**TO DO:** Beginning with the line containing "Task: Switch to the Overview tab", write out each line exactly through the end of the listing, and skip all pictures.
----------------------------------------
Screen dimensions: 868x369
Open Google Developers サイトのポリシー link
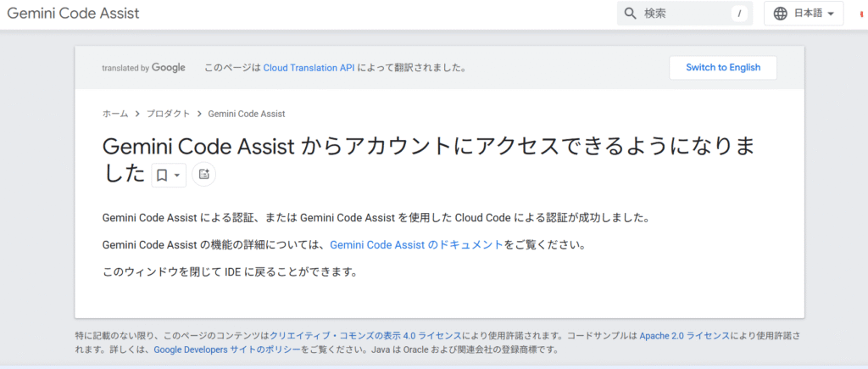[x=227, y=349]
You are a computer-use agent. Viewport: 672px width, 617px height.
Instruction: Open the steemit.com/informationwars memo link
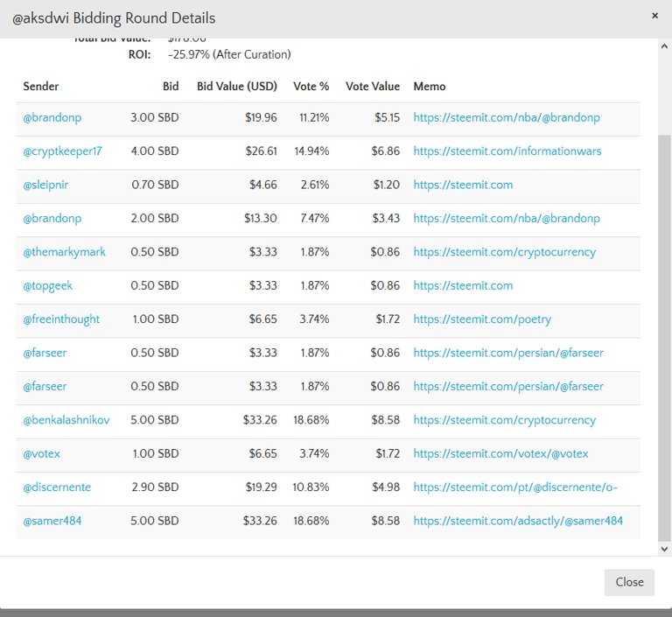pyautogui.click(x=508, y=151)
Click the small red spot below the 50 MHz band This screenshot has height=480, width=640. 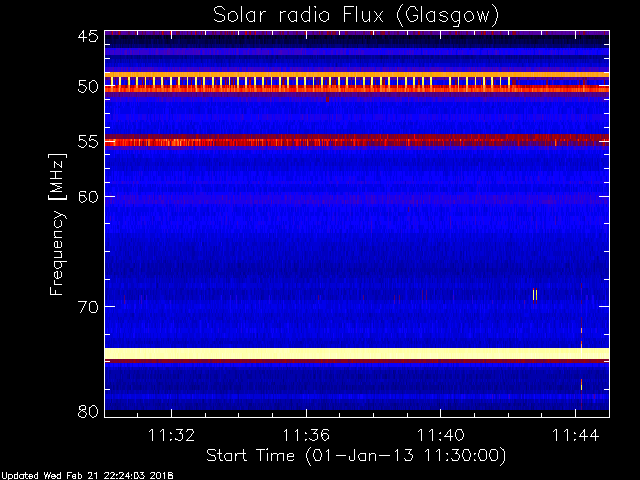[327, 99]
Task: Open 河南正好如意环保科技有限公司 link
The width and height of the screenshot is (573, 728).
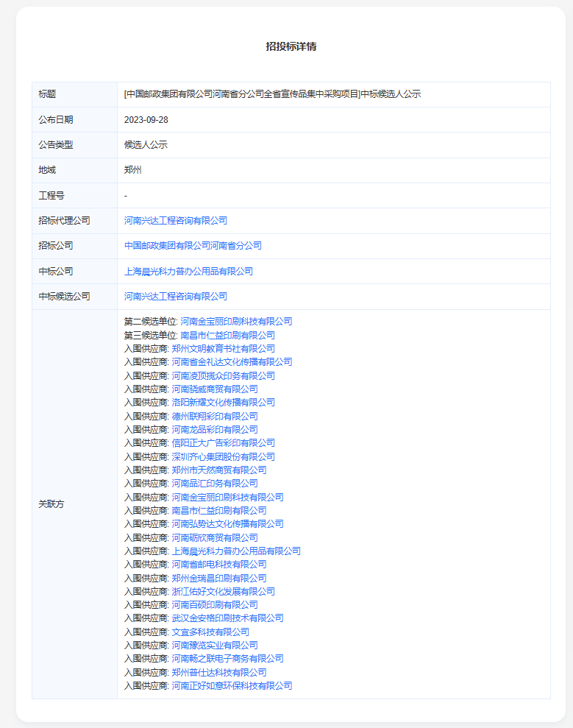Action: coord(232,685)
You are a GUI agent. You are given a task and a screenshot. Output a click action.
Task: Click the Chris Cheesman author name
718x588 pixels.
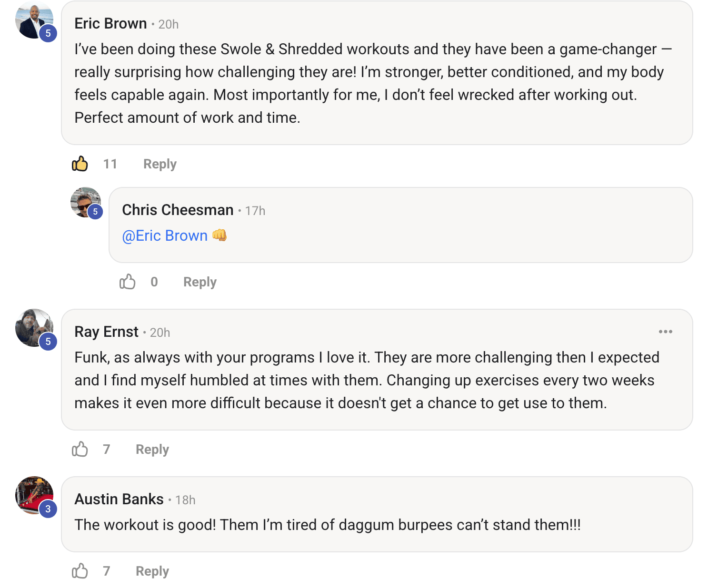tap(178, 210)
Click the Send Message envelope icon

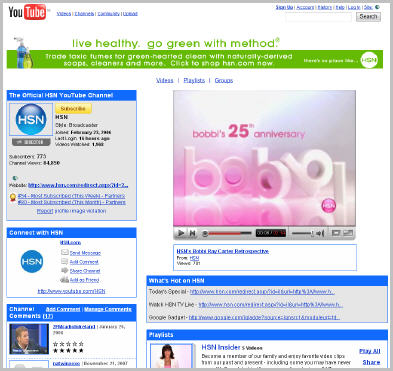tap(65, 252)
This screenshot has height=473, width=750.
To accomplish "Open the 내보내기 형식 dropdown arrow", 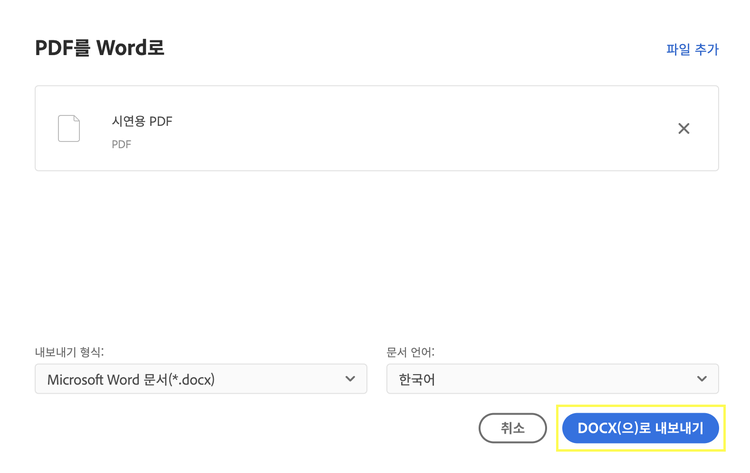I will [x=350, y=379].
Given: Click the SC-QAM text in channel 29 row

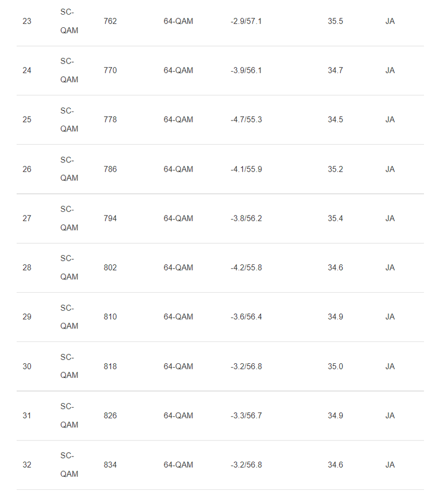Looking at the screenshot, I should click(x=69, y=317).
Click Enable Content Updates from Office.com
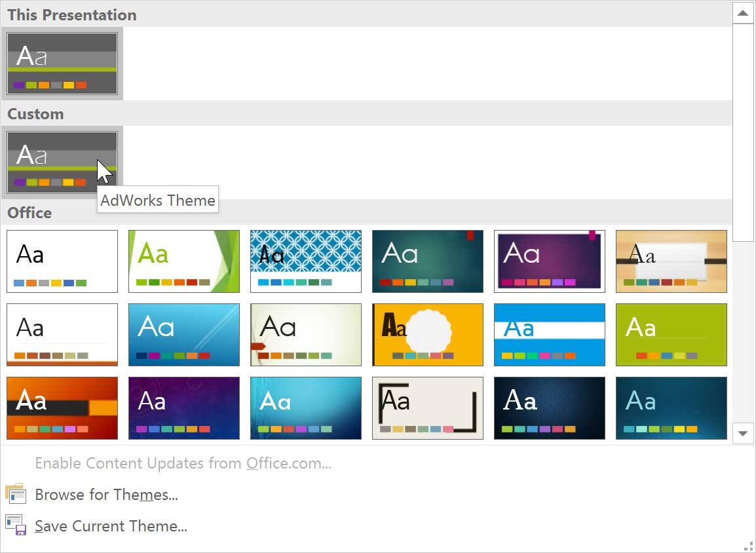756x553 pixels. pyautogui.click(x=183, y=463)
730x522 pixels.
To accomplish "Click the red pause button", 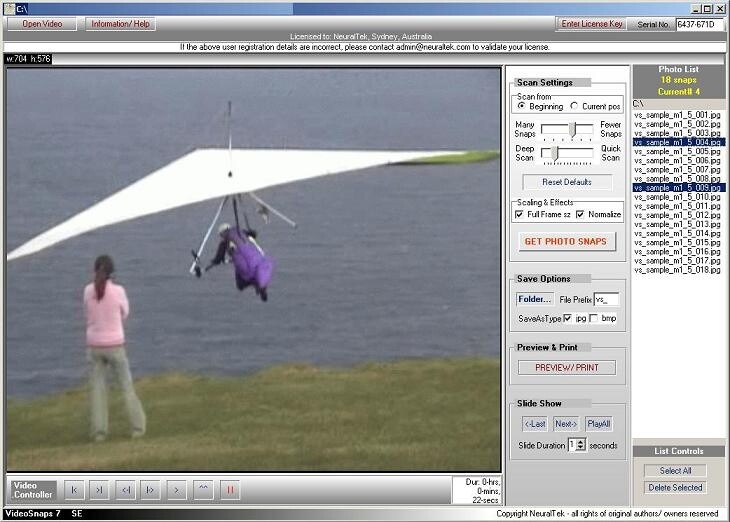I will pyautogui.click(x=230, y=490).
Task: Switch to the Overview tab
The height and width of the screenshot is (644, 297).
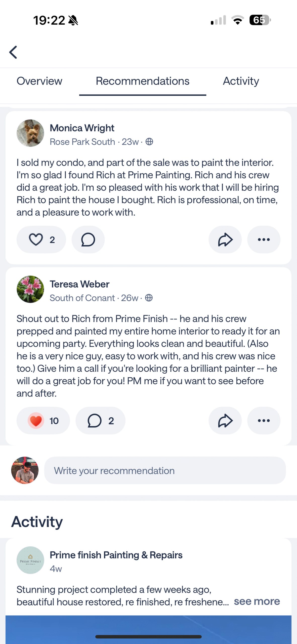Action: [39, 81]
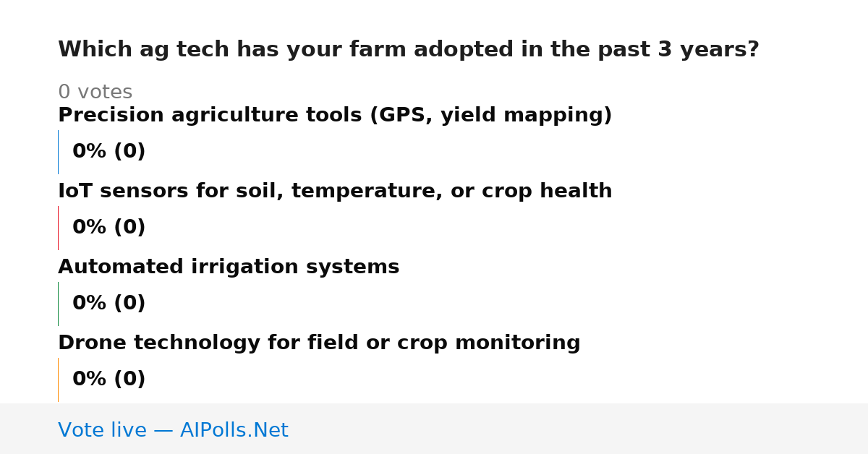Click the red bar for IoT sensors

58,228
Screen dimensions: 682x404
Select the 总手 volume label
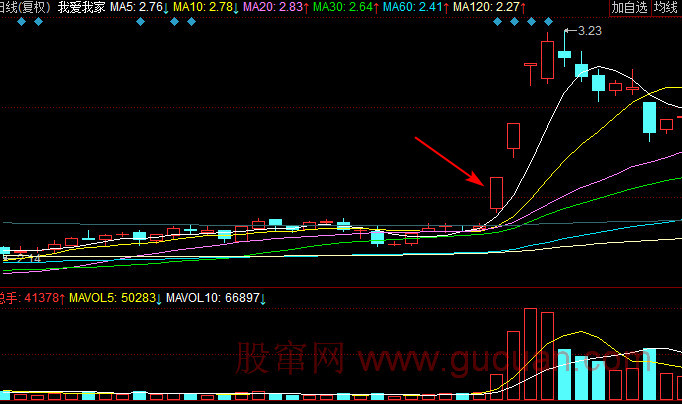click(10, 297)
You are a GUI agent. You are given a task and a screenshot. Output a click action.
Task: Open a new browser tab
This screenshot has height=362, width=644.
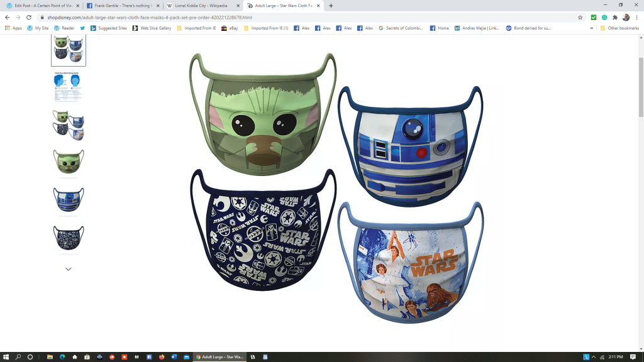[x=331, y=6]
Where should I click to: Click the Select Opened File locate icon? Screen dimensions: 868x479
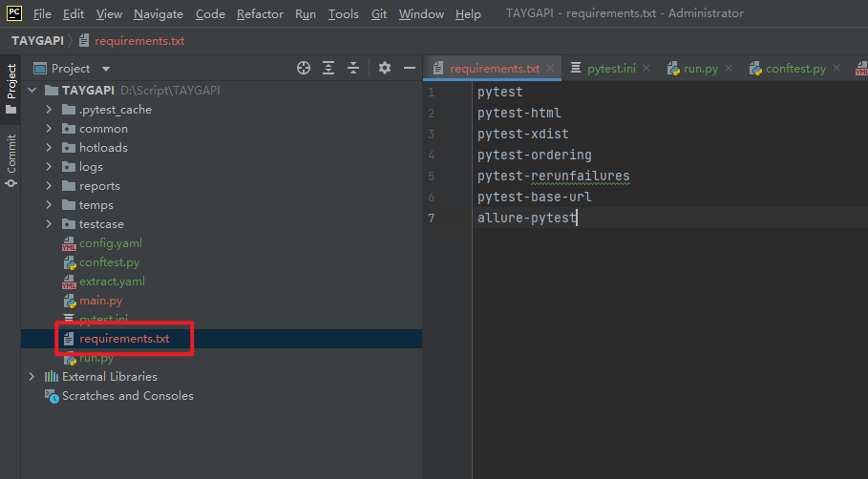tap(304, 68)
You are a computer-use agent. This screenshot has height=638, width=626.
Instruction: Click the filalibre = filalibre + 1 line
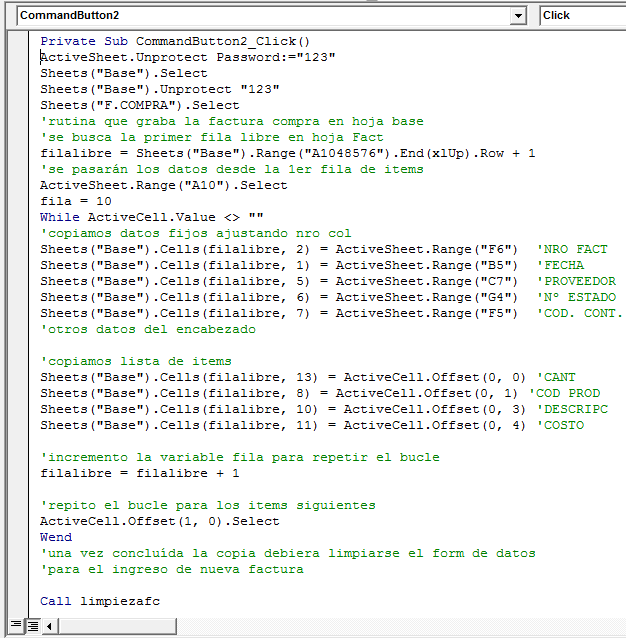139,473
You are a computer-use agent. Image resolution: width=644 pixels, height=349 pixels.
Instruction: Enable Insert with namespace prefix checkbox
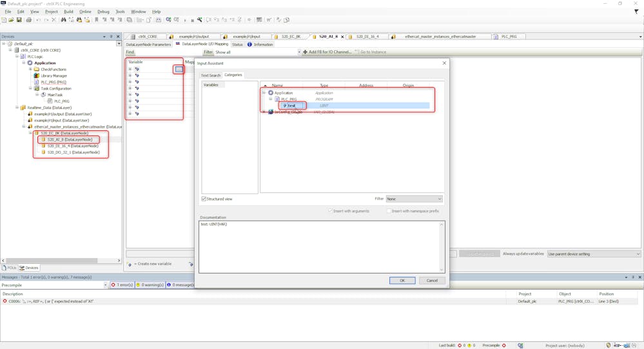click(389, 211)
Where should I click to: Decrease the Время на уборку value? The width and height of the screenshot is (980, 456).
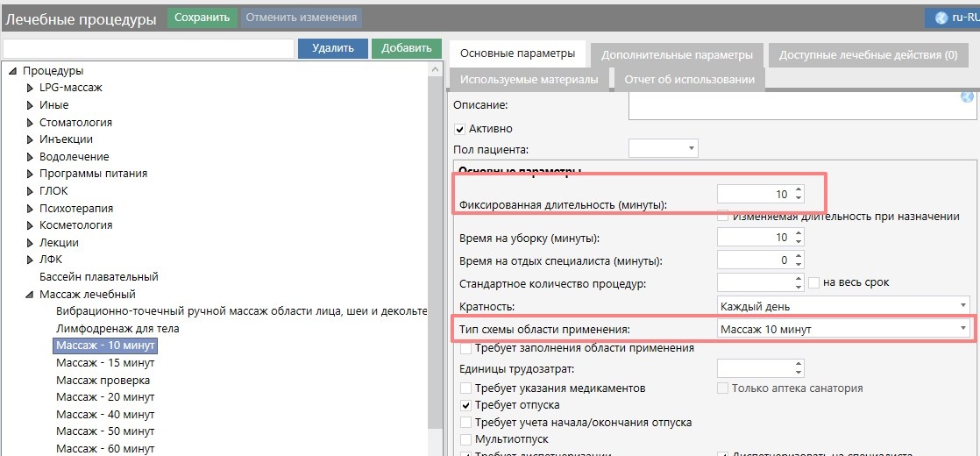[x=798, y=242]
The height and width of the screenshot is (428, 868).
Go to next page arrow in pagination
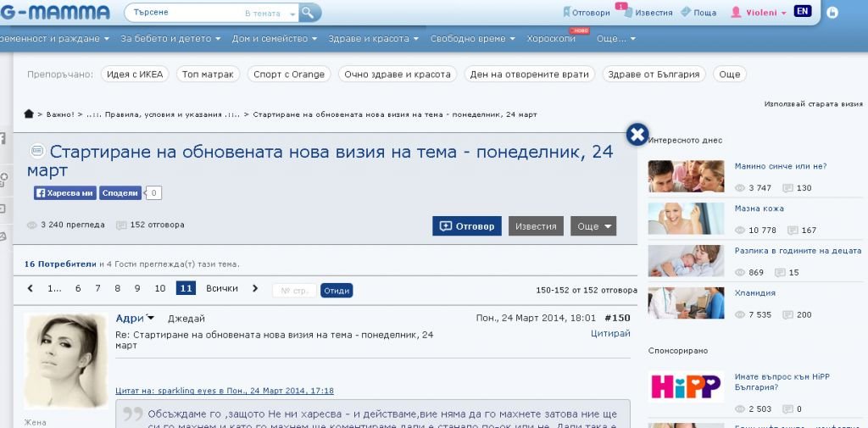tap(255, 289)
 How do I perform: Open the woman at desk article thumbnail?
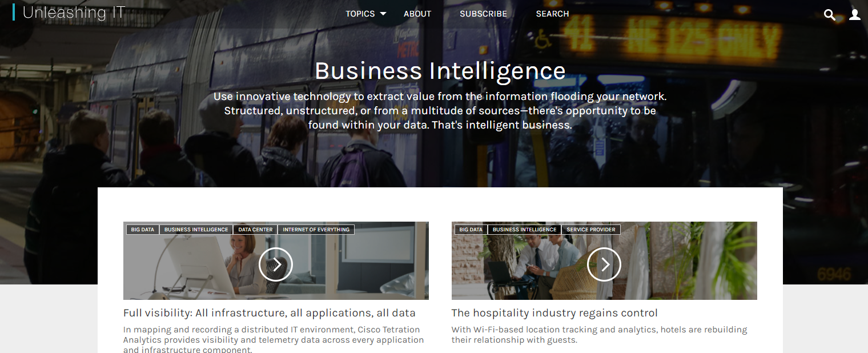276,260
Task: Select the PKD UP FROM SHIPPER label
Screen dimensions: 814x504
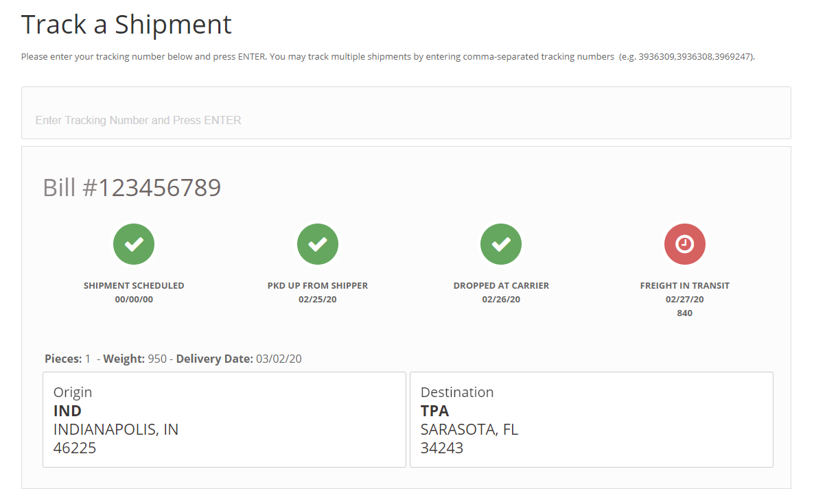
----------------------------------------
**EXERCISE RESPONSE:**
Task: Switch to the Overview tab
The height and width of the screenshot is (644, 297).
Action: [39, 81]
Click the red bar for IoT sensors

58,228
Screen dimensions: 682x404
Select the 总手 volume label
click(10, 297)
You are a GUI agent. You are given a task and a screenshot. Output a click action.
Task: Open a new browser tab
This screenshot has height=362, width=644.
[x=331, y=6]
Where should I click to: Click the Select Opened File locate icon? Screen dimensions: 868x479
tap(304, 68)
You are a computer-use agent. This screenshot has height=638, width=626.
Instruction: Click the filalibre = filalibre + 1 line
139,473
You are a computer-use agent. Image resolution: width=644 pixels, height=349 pixels.
Instruction: Enable Insert with namespace prefix checkbox
click(389, 211)
Where should I click to: Decrease the Время на уборку value? The width and height of the screenshot is (980, 456).
[x=798, y=242]
The height and width of the screenshot is (428, 868).
Go to next page arrow in pagination
tap(255, 289)
 How do I perform: Open the woman at desk article thumbnail?
276,260
Task: Select the PKD UP FROM SHIPPER label
Screen dimensions: 814x504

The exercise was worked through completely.